Alternatively, in the WAF & Shield console:

  1. Go to Web ACLs and select your web ACL
  2. Click the Associated AWS resources tab
  3. Confirm your API Gateway stage appears in the list
CLI verification commands

List resources associated with your web ACL:

aws wafv2 list-resources-for-web-acl \
--web-acl-arn arn:aws:wafv2:us-east-1:<ACCOUNT_ID>:regional/webacl/<WEB_ACL_NAME>/<WEB_ACL_ID> \
--resource-type API_GATEWAY \
--region us-east-1

Re-run Prowler to confirm the check passes:

prowler aws --check apigateway_restapi_waf_acl_attached

Additional Resources

Notes

  • Regional scope: WAF web ACLs for API Gateway must be created with REGIONAL scope (not CLOUDFRONT). CloudFront scope is only for CloudFront distributions.
  • One web ACL per resource: Each API Gateway stage can only be associated with one web ACL at a time. Associating a new web ACL will replace the existing association.
  • Cost considerations: AWS WAF charges based on the number of web ACLs, rules, and requests processed.
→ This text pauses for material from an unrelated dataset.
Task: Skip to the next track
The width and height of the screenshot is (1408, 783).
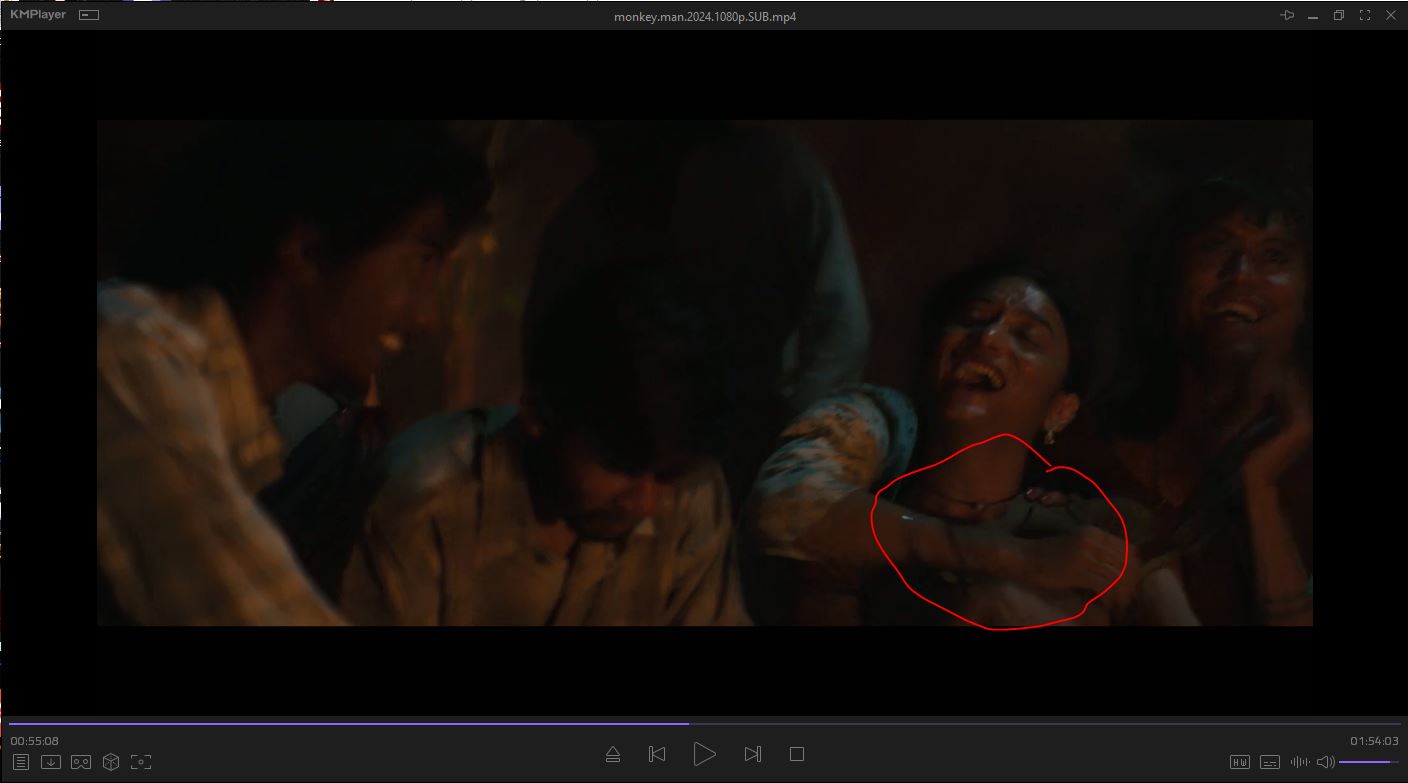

Review WAF pricing before deployment.
  • Rule tuning: Start with managed rules in "count" mode to monitor potential false positives before enabling blocking. Review WAF logs in CloudWatch to fine-tune rules.
  • Multiple stages: If you have multiple stages (dev, staging, prod), consider whether each needs the same or different WAF configurations based on their exposure and traffic patterns.